2

I just started learning about Lucene and I get how it can be very useful for searching documents and such, but does anyone use it for searching database data?

For example,

I need to make a search that will search for keywords based on two fields ("description", "message").

To do this I would need to write an sql query to return all the description rows, and all the message rows (could be tens of thousands), then from that create an index, and search the index.

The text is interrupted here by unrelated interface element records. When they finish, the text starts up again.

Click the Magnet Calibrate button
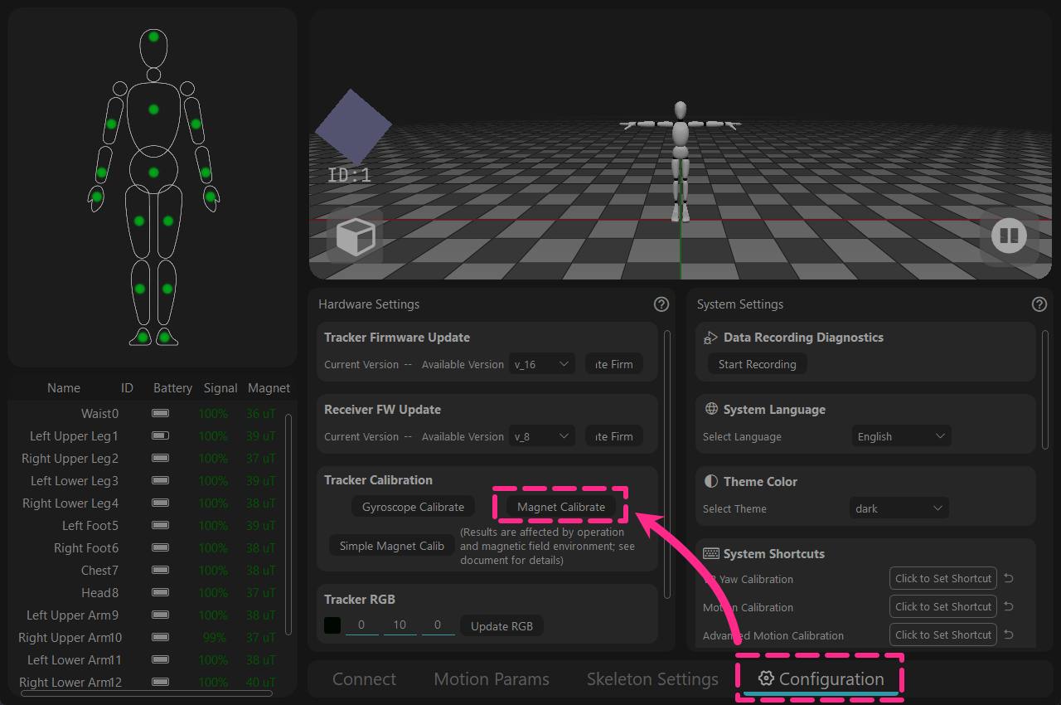This screenshot has width=1061, height=705. coord(561,507)
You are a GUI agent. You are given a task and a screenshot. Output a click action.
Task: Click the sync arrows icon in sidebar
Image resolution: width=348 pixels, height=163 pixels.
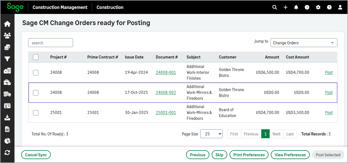pos(7,152)
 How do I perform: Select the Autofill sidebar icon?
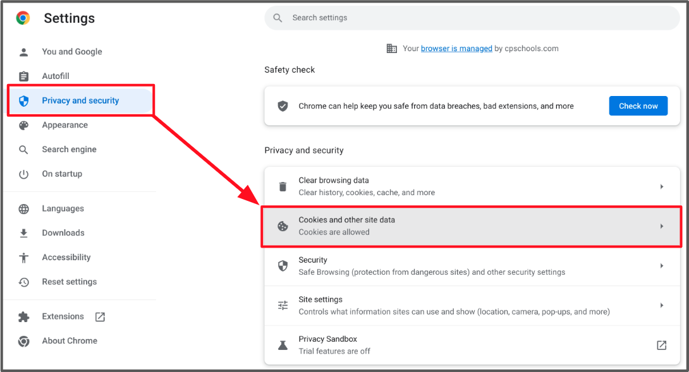coord(23,76)
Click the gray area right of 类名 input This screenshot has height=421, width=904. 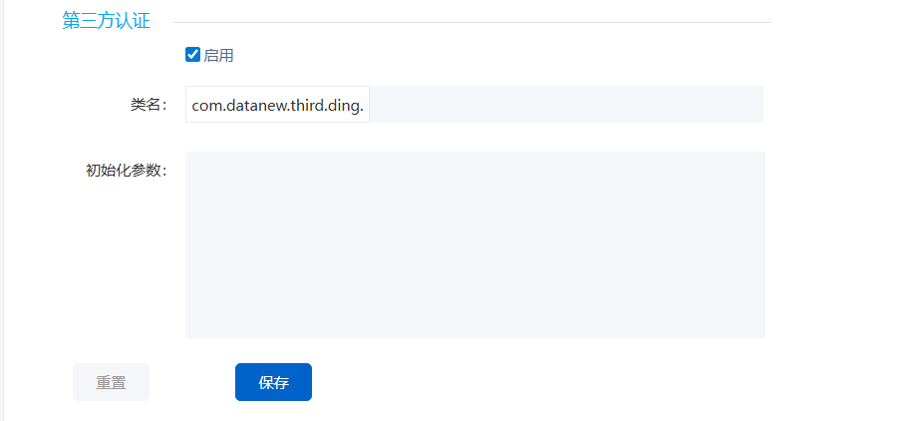565,105
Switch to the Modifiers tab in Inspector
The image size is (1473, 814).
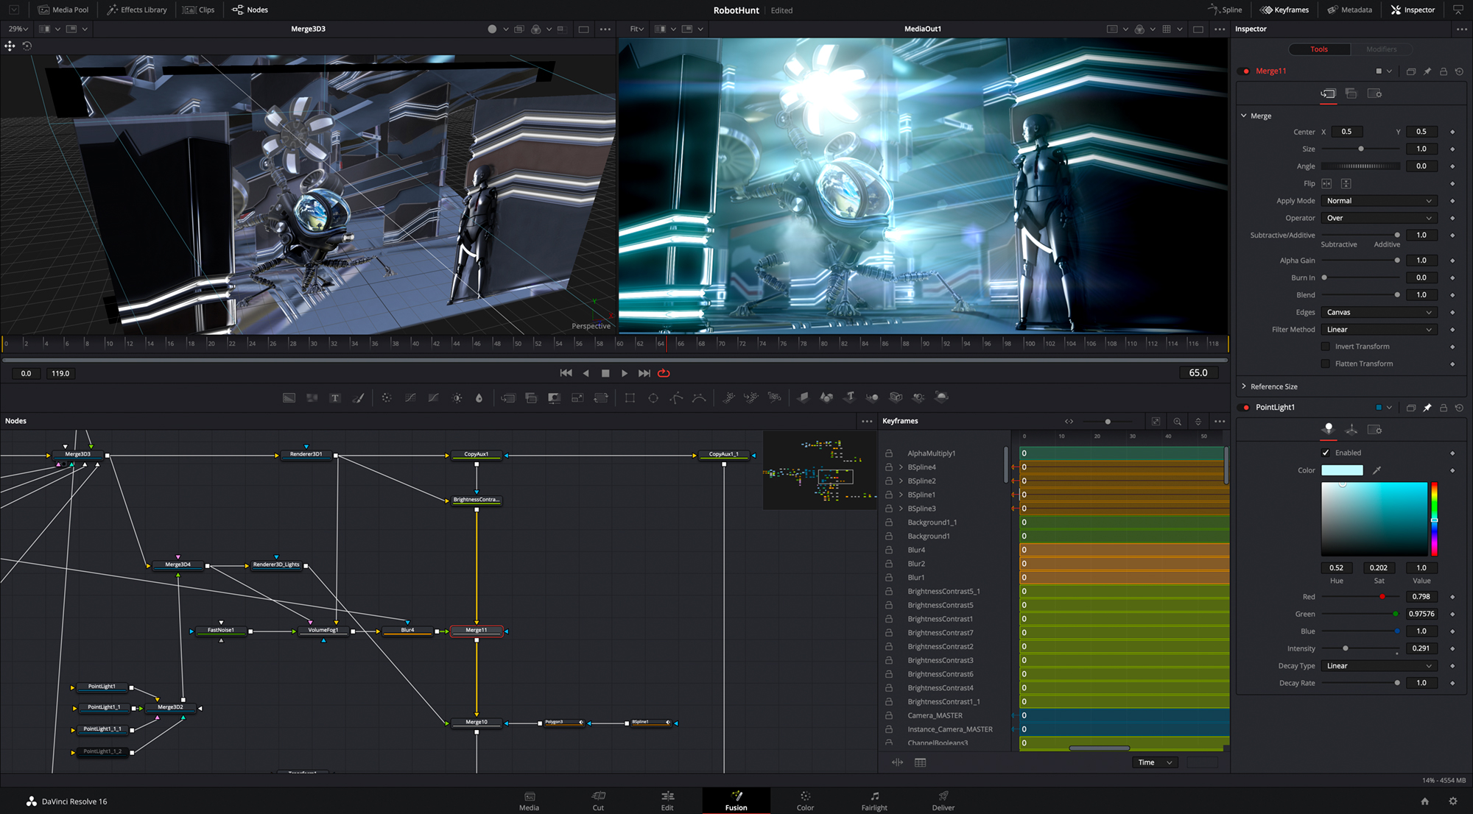point(1382,49)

Is my understanding correct? I would first have to get all the data from the database which could be huge.

chobo
  • 29,453
  • 35
  • 118
  • 182
  • Why not use the full text search in your sql database for those fields and Lucene for you documents, that is the intended use. Otherwise you'd need to dump the data. – Erik Kettenburg Mar 13 '12 at 23:25

2 Answers2

5

If you can (I mean if you are open to use anything), then try Solr. It has a built in support for indexing Database content using Data Import Handler. I am using it to index 1Billion+ rows of full text data residing in databases.

Yavar
  • 11,773
  • 4
  • 28
  • 60
  • DO you have a website link for this? The site name doesn't seem to be related to their product – chobo Mar 14 '12 at 16:08
1

Your understanding is correct.

You would have to create an index for Lucene based on a set as you indicated. I would recommend Luke for viewing the indexes you created.

I have a warning though as to why Full Text Search is ultimately better -- Every time a value is updated, you have to update your Lucene index which is external to your database. This is overhead that I didn't want to deal with and ultimately ended up abandoning this very approach.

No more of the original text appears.